Ces colonnes sont destinées à supporter en rive la toiture de l'ouvrage, ainsi que les vitrages de la façade. Les 64 poteaux de la façade sud sont constitués d'éléments en pierres calcaires, assemblés entre eux par un joint de mortier et comprimé par une précontrainte verticale de façon à ce que la résultante des forces appliquées reste à l'intérieure de la section de la pierre sous sollicitation de charges et surcharges extrêmes.

Cette précontrainte, réalisée au moyen de câbles toronnés de forte puissance, est ancrée en partie inférieure dans les poutres de béton armée ou poteaux de la dalle du parking et en partie supérieure sur une pièce en acier, support des tête d'ancrage. Compte tenu du fait qu'il s'agit bien de la première réalisation de colonne précontrainte en pierre naturelle, le caractère non traditionnel de cette technique fait l'objet d'une Appréciation Technique Expérimentale (ATEx) auprès du CSTB.

Le CSTB a également réalisé les essais de faisabilité (montage) et de comportement sous charge horizontale et verticale de la colonne en laboratoire.
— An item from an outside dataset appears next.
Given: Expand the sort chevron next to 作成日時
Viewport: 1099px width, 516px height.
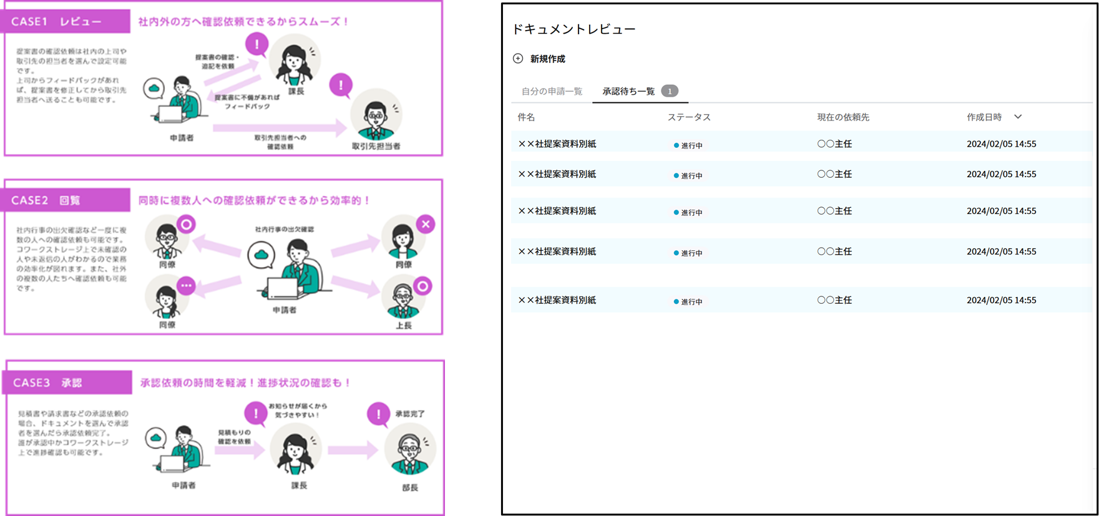Looking at the screenshot, I should 1018,117.
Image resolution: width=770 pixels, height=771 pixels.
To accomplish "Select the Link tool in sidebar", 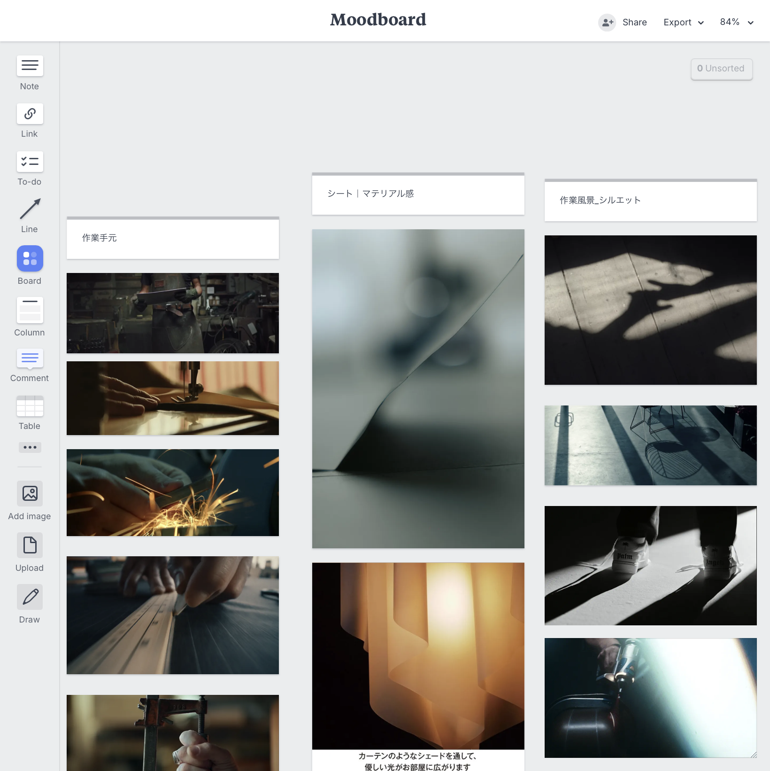I will (30, 114).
Les 64 colonnes en quelques chiffres :

  • 155 éléments de pierre de Mont Caume taillées de dimensions approximatives L x l x h = 1600 x 1100 x 600 mm
  • 754 éléments de pierre de Lens taillées de dimensions approximatives L x l x h = 1600 x 800 x 600 mm
  • 9 900 kg de torons gainés graissés afin d'appliquer une précontrainte permettant d'exercer une force verticale pouvant atteindre 1600 kN par colonne.